Like many larger local companies, Seequent has relied on offshore funding to expand, having recently secured $100 million from a US investment company. The deal has seen the software company attain more acquisitions and undertake more projects, its latest project being the Auckland City Rail Link, a 3.45 kilometre twin-tunnel underground rail link up to 42 metres below the city centre, transforming the downtown Britomart Transport Centre into a two-way through station that better connects the Auckland rail network.
To make matters tricky, the City Rail Link covers an area of complex geology, including volcanic ground, and requires a clear assessment of the ground conditions. To do this, Aurecon has used Seequent’s 3D geological modelling solution, Leapfrog Works, which packages data and transforms it into interpretable 3D models, and is specifically designed for the Civil Engineering and Environmental industries.

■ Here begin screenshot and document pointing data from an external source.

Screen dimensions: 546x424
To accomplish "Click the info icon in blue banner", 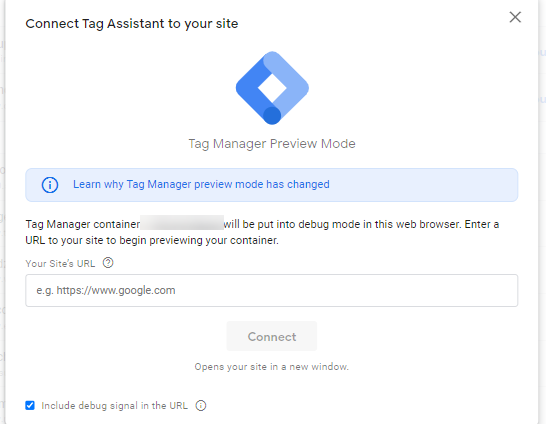I will click(50, 185).
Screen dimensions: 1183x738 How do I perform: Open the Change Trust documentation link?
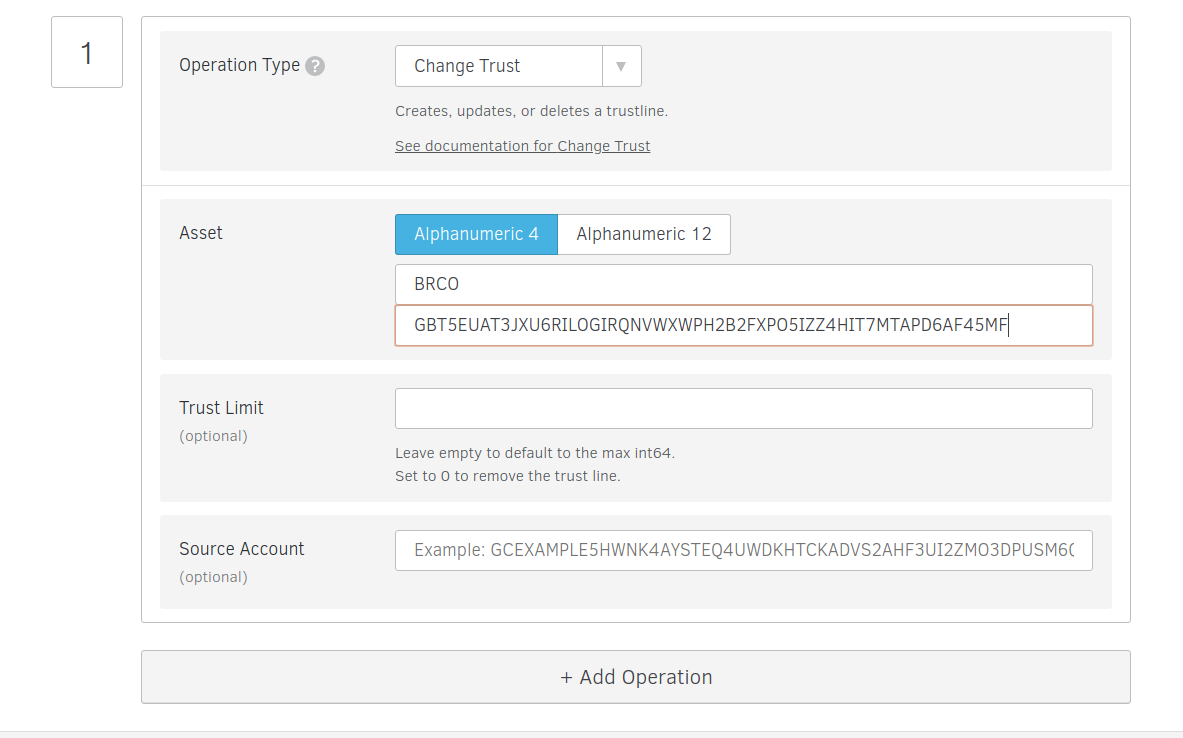(x=522, y=146)
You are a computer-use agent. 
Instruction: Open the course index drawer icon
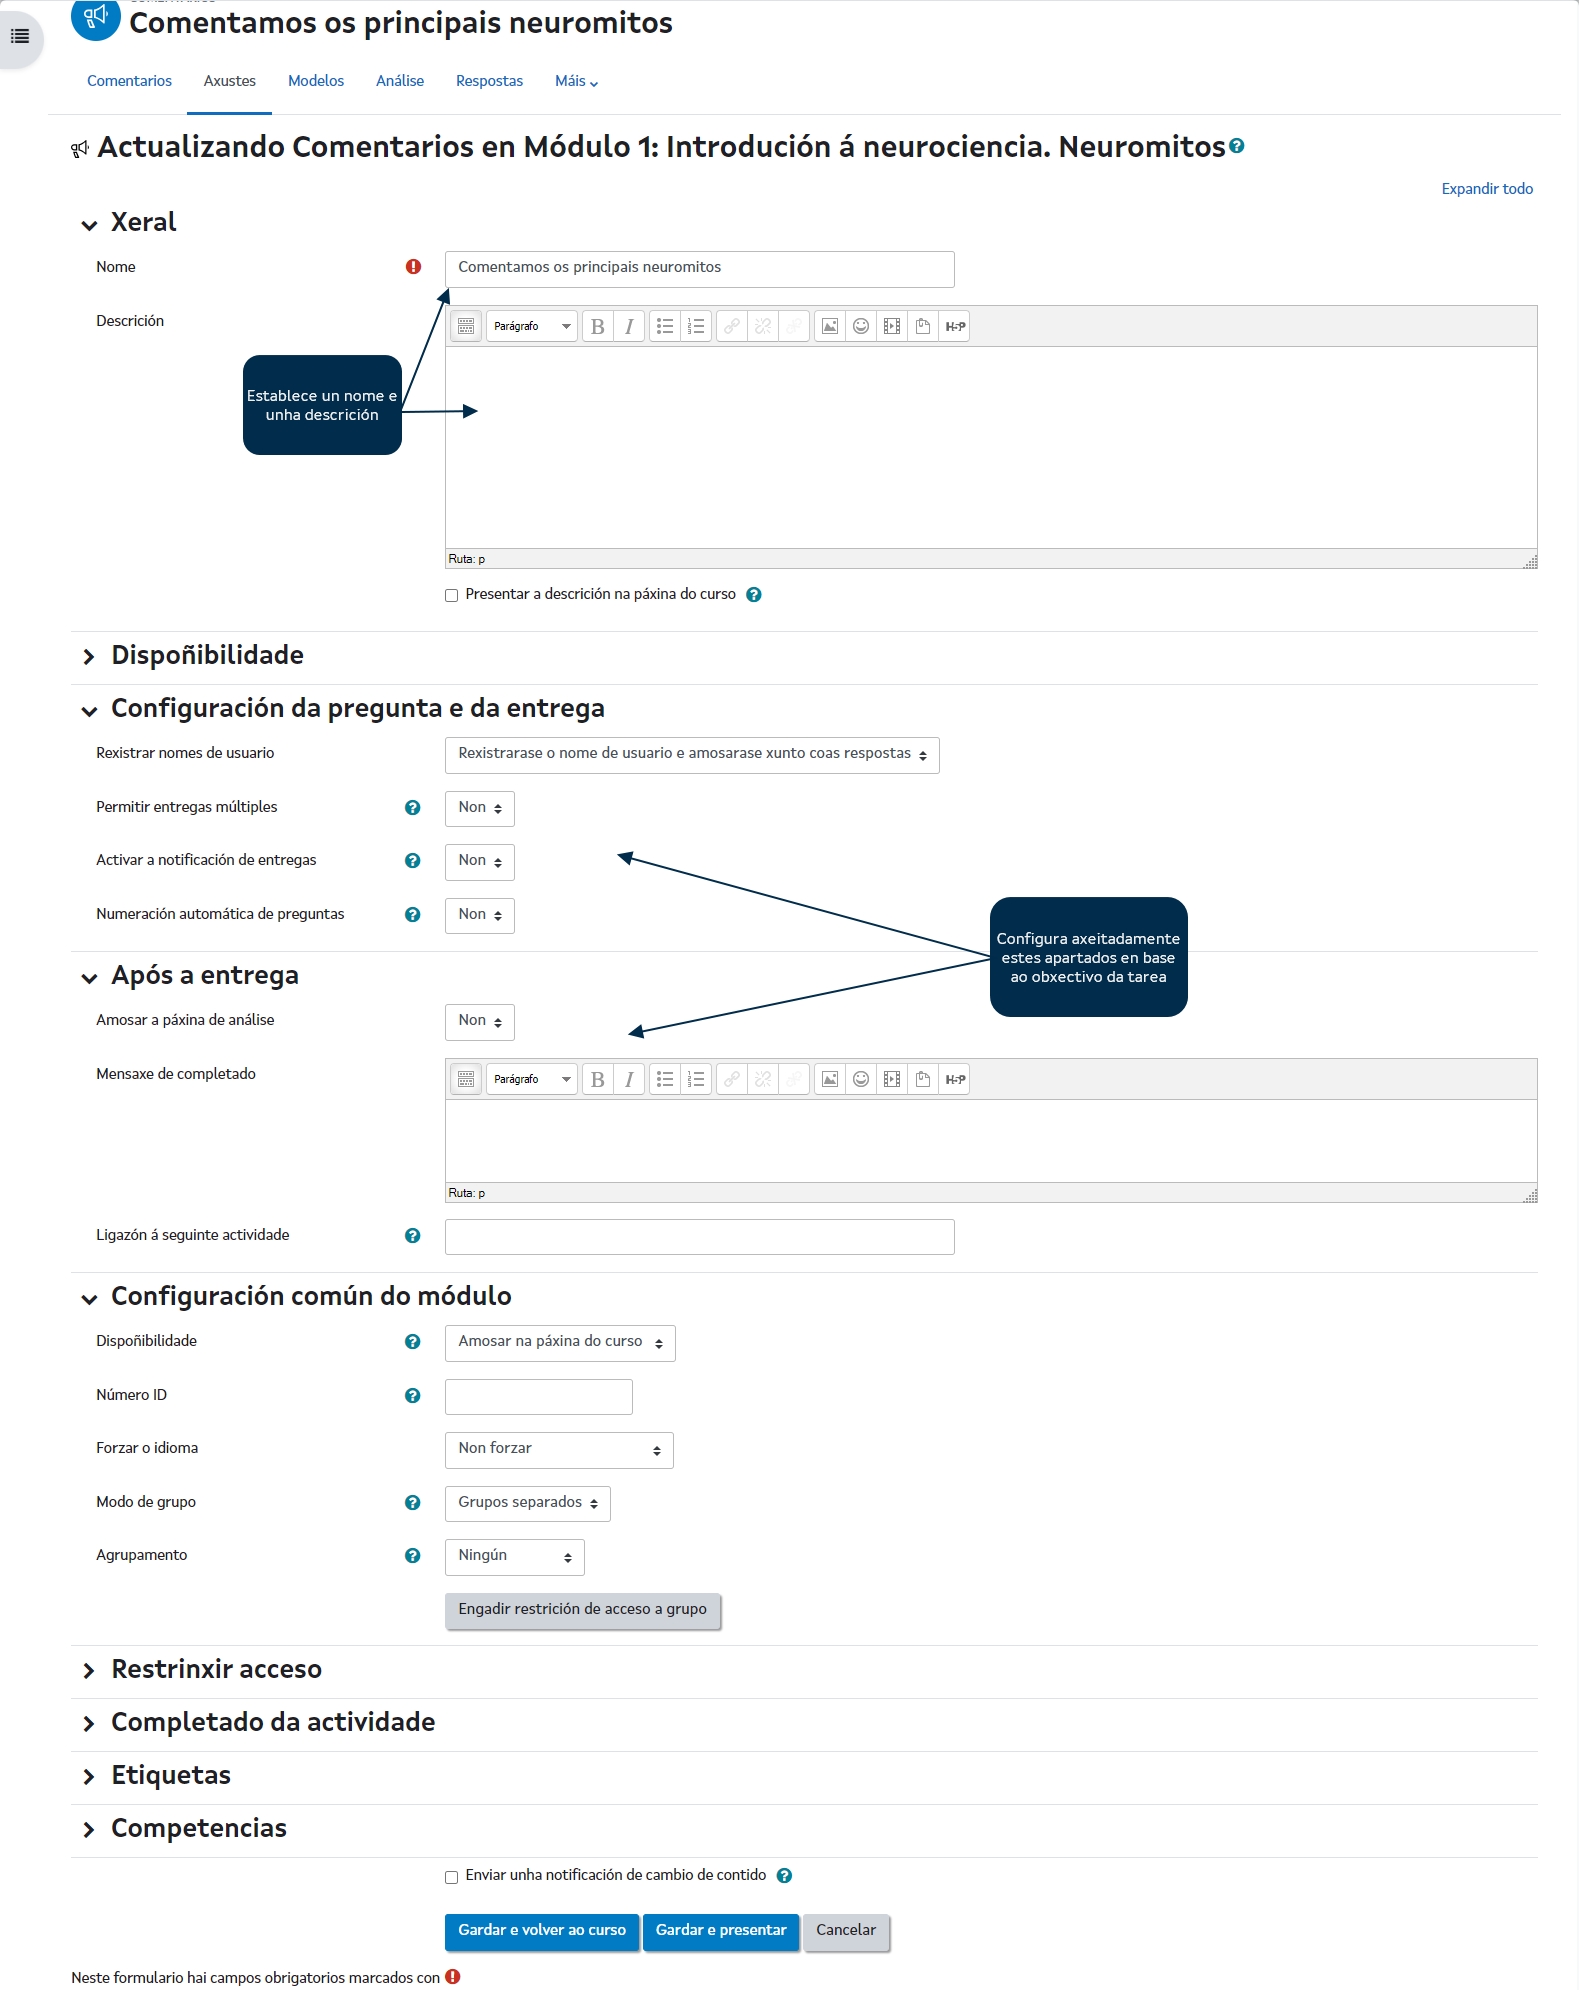pos(20,37)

Leapfrog Works enables engineers and construction teams to ‘see’ how ground conditions interact, therefore helping make informed decisions on structural design, services locations and construction methods. For example, using Leapfrog Works, Aurecon’s ground engineering and engineering design colleagues were able to readily visualise the project in 3D.

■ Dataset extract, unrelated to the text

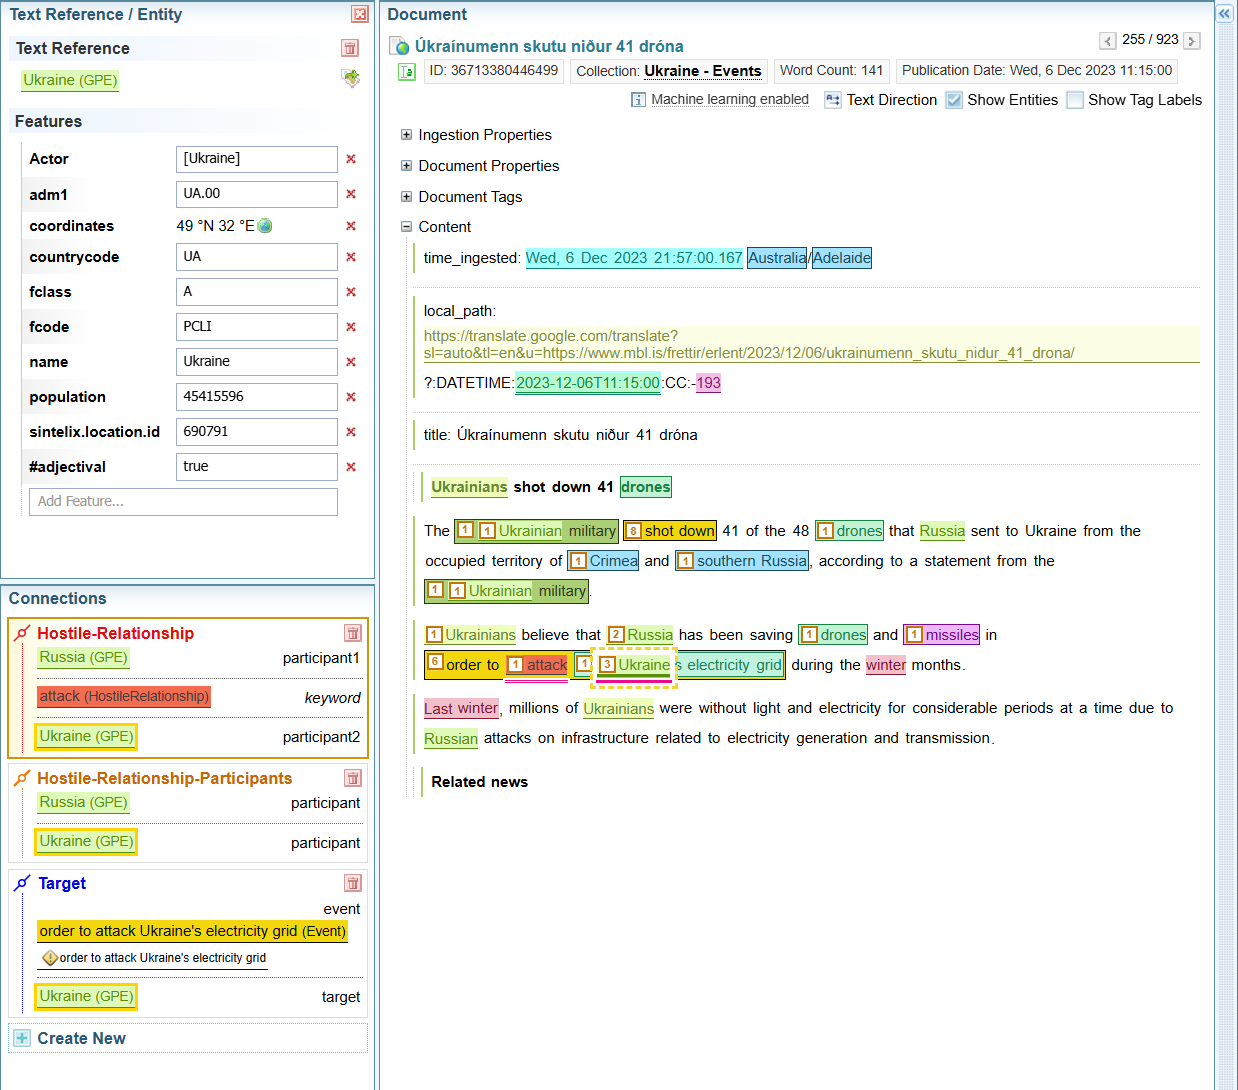Collapse the side panel with double-arrow icon
Viewport: 1238px width, 1090px height.
pyautogui.click(x=1224, y=14)
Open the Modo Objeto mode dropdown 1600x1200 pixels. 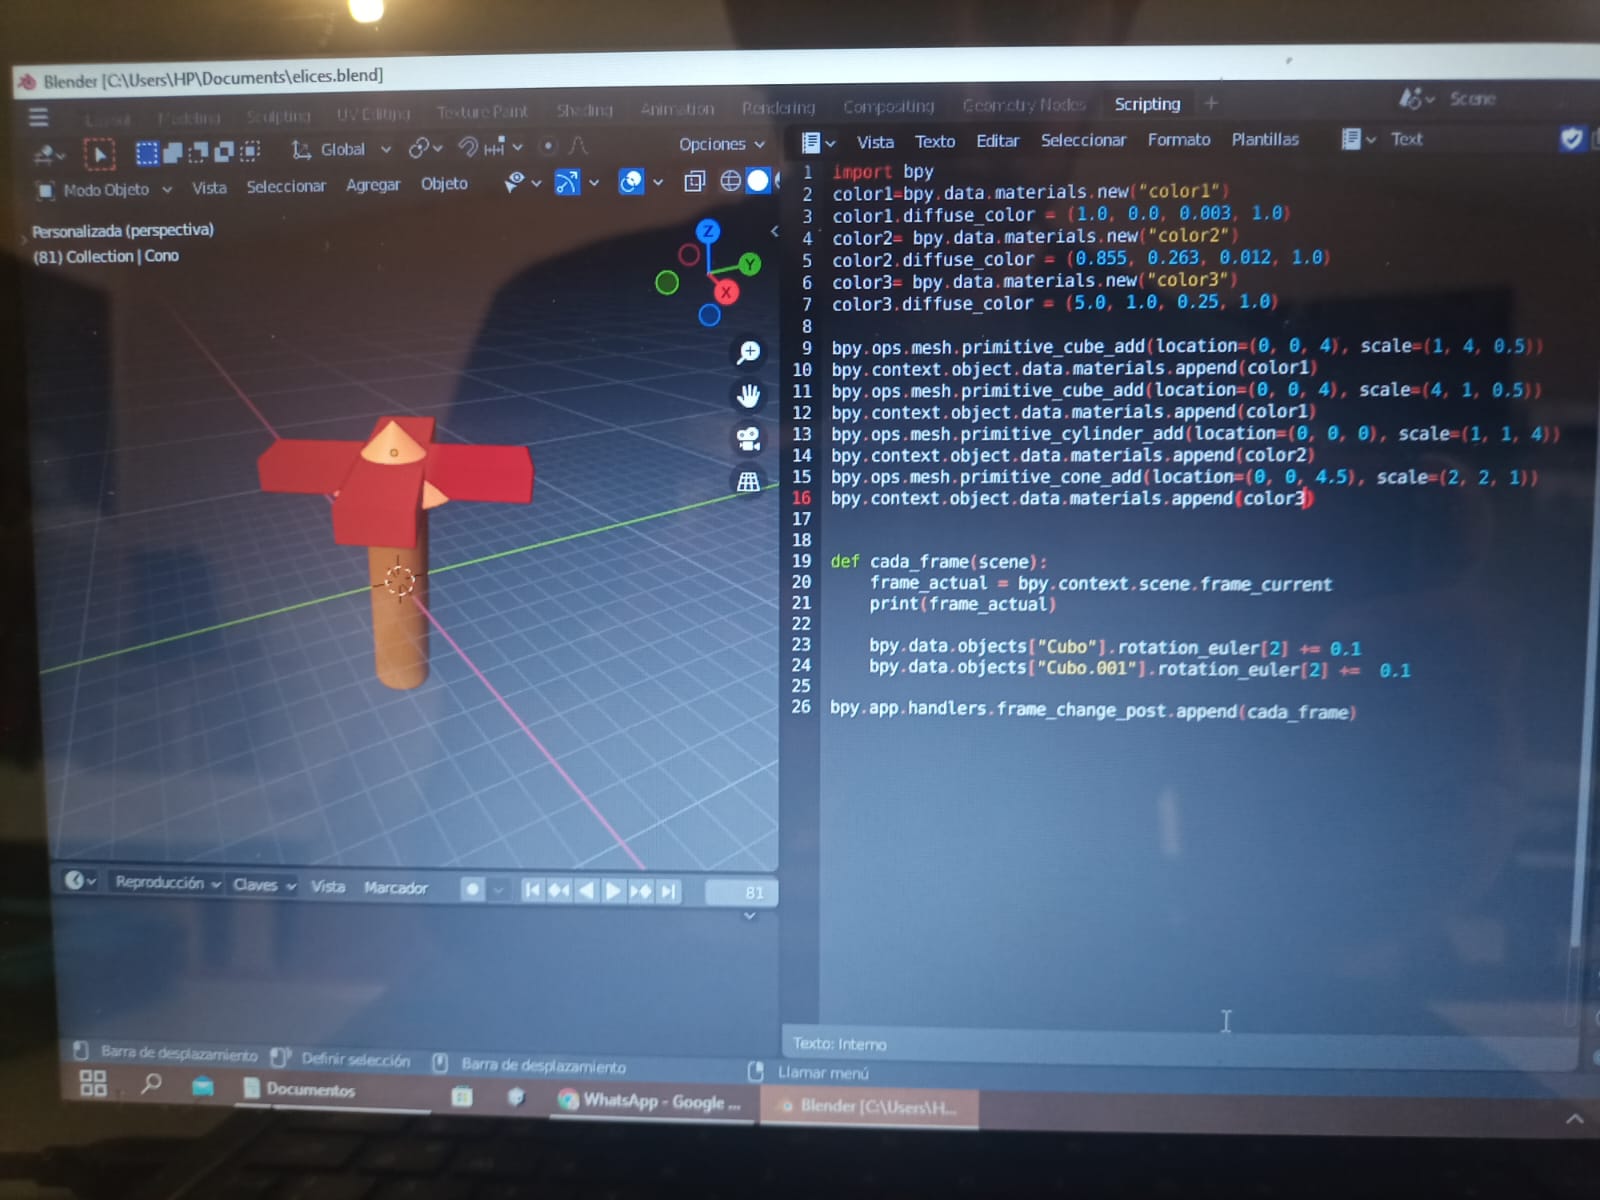pos(105,190)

A key feature in the development of the industry-led solution has been its ability to combine geological models with engineering designs. Therefore, it not only aided communication with stakeholders but more importantly, enabled Aurecon to get the design right from the start.

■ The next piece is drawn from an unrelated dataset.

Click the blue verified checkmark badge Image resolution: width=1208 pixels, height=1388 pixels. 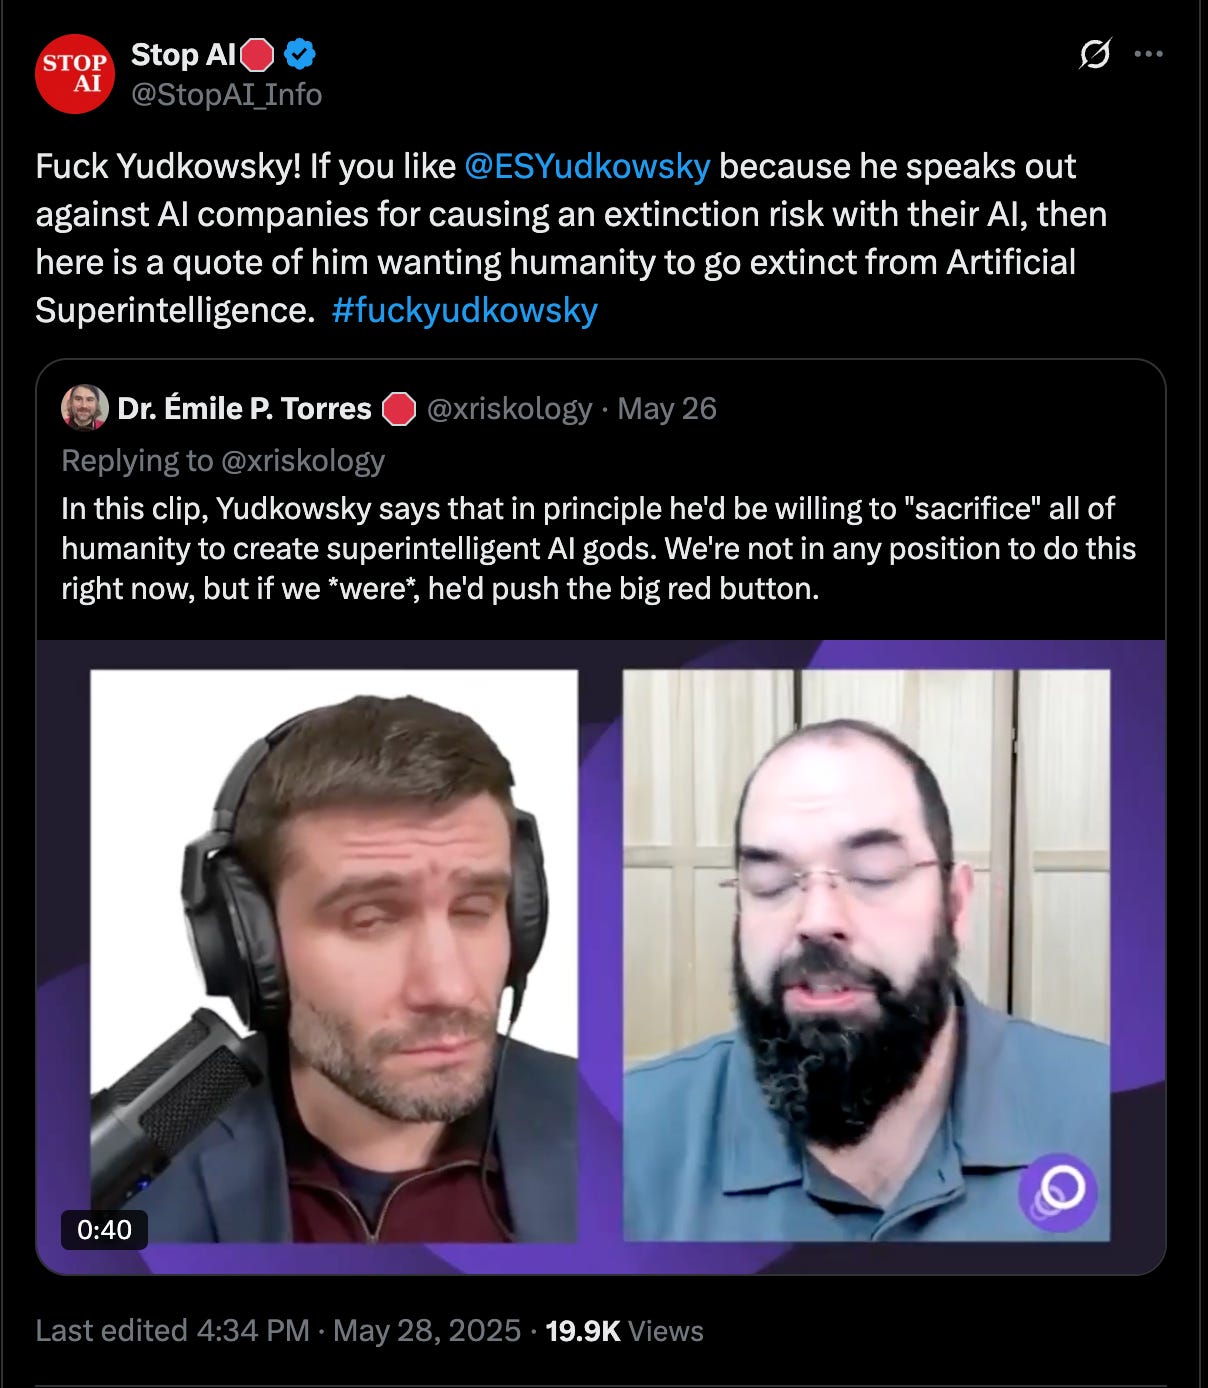click(300, 55)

“Leapfrog Works has been an instrumental tool to support our ground engineering team, who are the interface between science and engineering," Geotechnical team leader at Aurecon Philip Kirk says. “Geologists need to be able to communicate the uncertainty in the ground conditions in a way that the engineers understand, relevant to the design.”
Furthermore, using Leapfrog Works, Aurecon was able to identify key opportunities in the reference design, ultimately saving time and money over the entire project’s course. This included, for example, the revision and optimisation of ground improvement works at the Water St shaft to mitigate ground risks.
The 3D geological model was used as a communication tool, which uncovered ground risks to both stakeholders and contractors during the procurement phases, for much better time and cost certainty.
Leapfrog Works’ abilities enabled immediate updating of the ground model based on the live data coming from the onsite shaft borehole drilling, saving days and further ensuring structural accuracy. “We hope this is just the start of using 3D visualisation to communicate risks within a project and to help clients and contractors to make sense of them. This is the power of combining technical eminence and digital technology," Kirk says.